There was no possible way I could ever have imagined the impact my Facebook post would have. Since posting it, I’ve had 14 friends tell me about their experiences, including one who hadn’t really spoken to anyone about it. I forwarded on my blog to some of them and one friend told me that reading it was the first time she had felt a ray of hope. I am enormously humbled by that.
But the most inspiring thing is that my husband’s three closest work friends shared their own experiences of miscarriage as a result of seeing my post. It’s amazing to think this group of four men were all carrying about the same pain but not talking about.  As I said to my husband, it’s not like one of them would just say one day “My wife had a miscarriage.” But somehow, knowing that he had experienced, they felt it was ok to share and have now shared with each other.

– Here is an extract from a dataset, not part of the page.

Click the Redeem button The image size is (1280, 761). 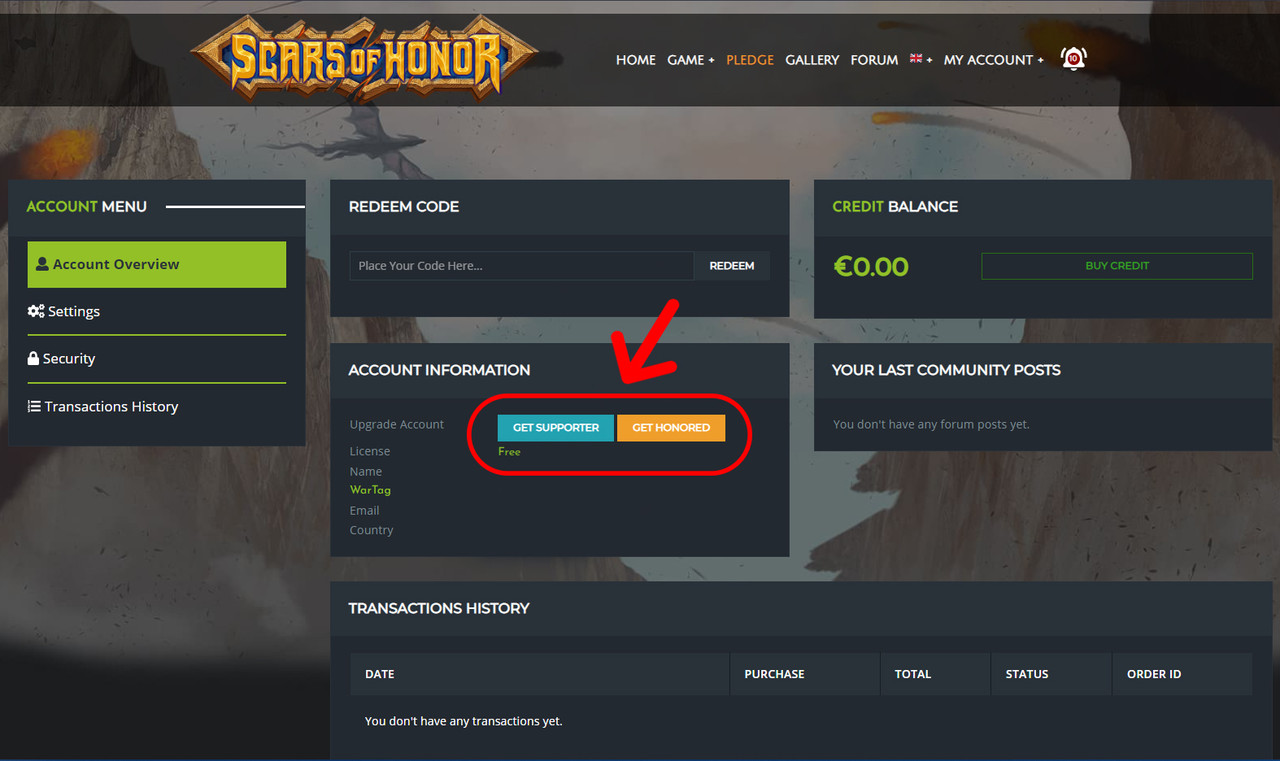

They told my husband how impressed they were with my bravery and how touched they were with my post. Stereotypically, we don’t expect men to express such emotion but I’m enormously touched that they feel like that. My husband is a man of few emotional words but he told me he was proud of me for being so brave.
But I can’t take the credit. That has to go to my dear friend who experienced the still birth. I realised these events are all part of the chain reaction she put into place by posting her message. As I went to send her a message, I read one from her telling me she was feeling anxious about having to return to hospital to get test results and facing the potential for receiving bad news. My heart felt for the emotional wrenching that situation would bring.
I told her my story and the outcome of my post.  I told her she should be enormously proud of the ripple effect she set in motion and the impact she has had on so many lives of people she will never meet.  But, I also recognised that it was in fact her daughter that started it all.
While her daughter spent such a short time in this world, she made her brave, and that made me brave and that made others brave. My friend’s hope all along was that people would be open and talk about it so the issue would not be forgotten. We have well and truly achieved that. I have had some amazing conversations with people and gained a fabulous insight into what lies ahead of me. But mostly, I’ve been inspired to remain hopeful that things will work out, given I now have so many examples to look at.
I hoped that knowing all of this could bring my friend some comfort as she faced another test. I hoped that knowing that her daughter’s existence had not gone unnoticed and would not be forgotten would make her smile. Despite the fact I never met her daughter, I will always think of her as the little soul that inspired us all!